# African Blackwood



## Tclem (Jan 9, 2014)

Only know a couple duck hunters around here and they have to travel to hunt so I don't make duck calls but had a couple of buddies wanting one so I bought me a couple echo inserts and here's the first. Messed up my band tenon

Reactions: Like 2


----------



## rob3232 (Jan 9, 2014)

Very nice Tony! walnut?


----------



## ironman123 (Jan 9, 2014)

Some pretty wood Tony. Hey learn from mess ups.

Ray


----------



## rob3232 (Jan 9, 2014)

Oops missed the title.


----------



## Tclem (Jan 9, 2014)

rob3232 said:


> Oops missed the title.


Lol first time to work with it


----------



## Blueglass (Jan 9, 2014)

Tclem said:


> Lol first time to work with it


I cut some by hand for stripes on a drum.
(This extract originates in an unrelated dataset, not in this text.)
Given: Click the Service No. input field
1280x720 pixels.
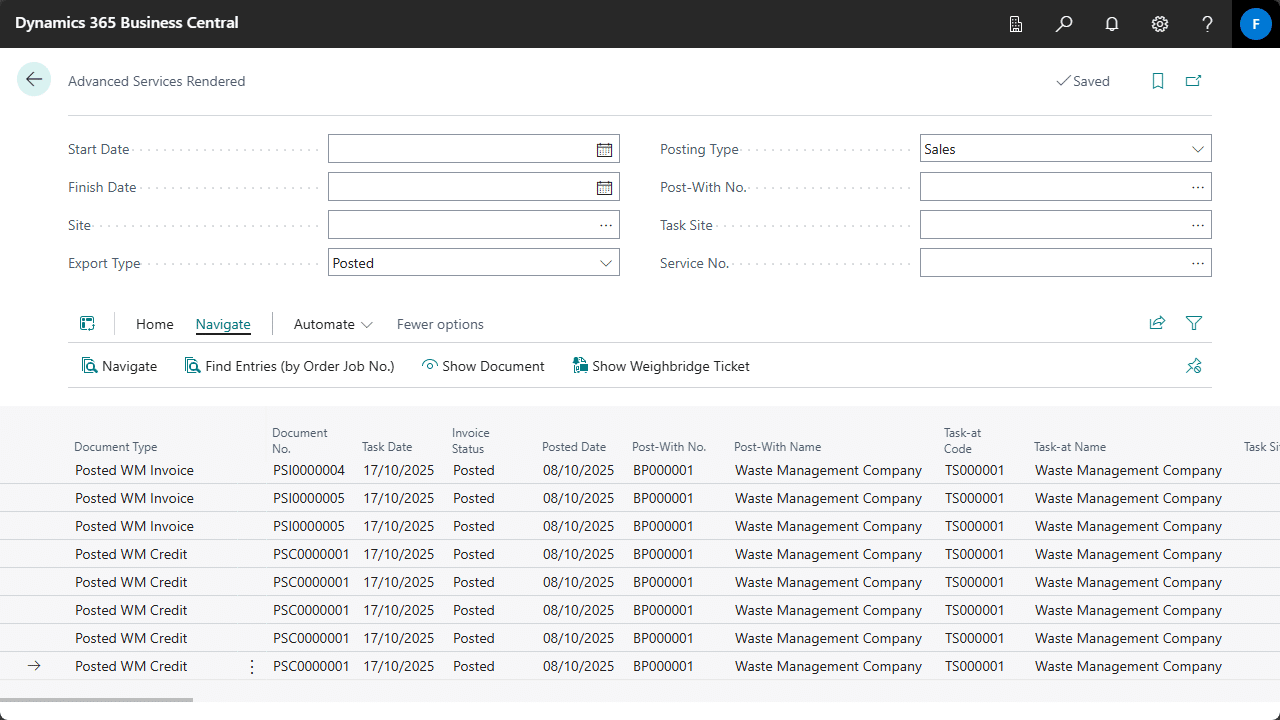Looking at the screenshot, I should pyautogui.click(x=1052, y=263).
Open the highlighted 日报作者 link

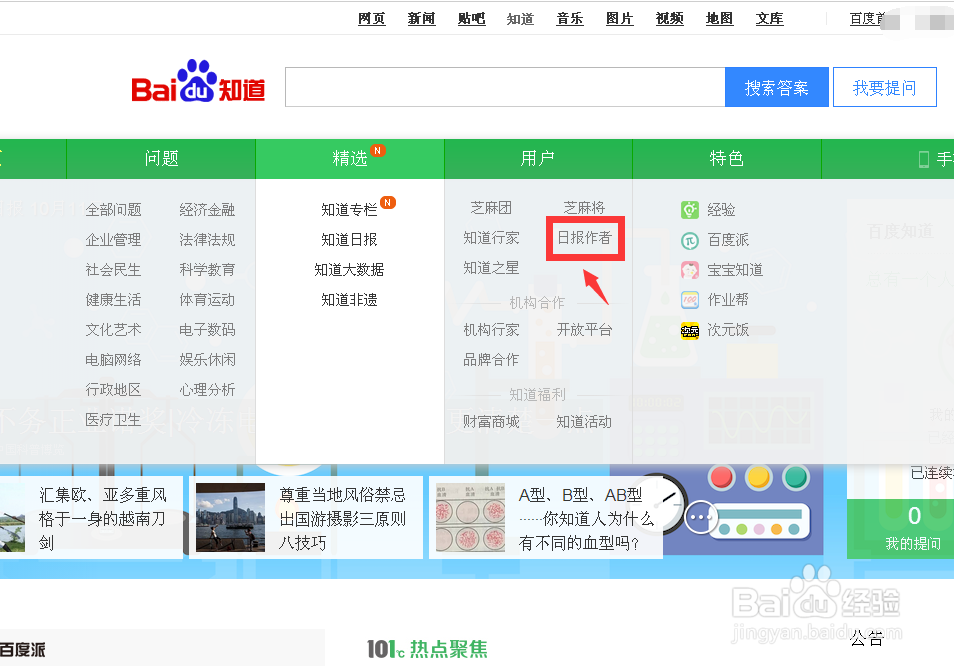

It was about like cutting aluminum.


----------



## DKMD (Jan 9, 2014)

I think the red works with this one... Maybe a silver band?


----------



## manbuckwal (Jan 10, 2014)

That ABW is sharp lookin !!!


----------



## Tclem (Jan 10, 2014)

DKMD said:


> I think the red works with this one... Maybe a silver band?


Only other bands I had have deer anthers on them. Kind of a rush deal for a buddy


----------



## BrentWin (Jan 11, 2014)

Let him finish out this season with it and then have him bring it back to you, to finish out. What about sleeving the insert with natural hedge?


----------



## Tclem (Jan 11, 2014)

I plan on changing the insert for him. Are you talking about just putting a piece of hedge over the insert? This insert fits directly into the barrel


----------



## BrentWin (Jan 12, 2014)

Like this:

http://woodbarter.com/threads/sleeving-an-echo-duck-call-insert.9501/


----------



## Tclem (Jan 12, 2014)

Awesome tutorial Brent. Will have to try that. I just don't spend to much time on the duck calls one of my brothers is the only one of us three that duck hunts and he travels to the ms delta to do it but since I made these five I give two to buddies and the other three sold so I may have to make some more and of course I told them all it was a echo insert.


----------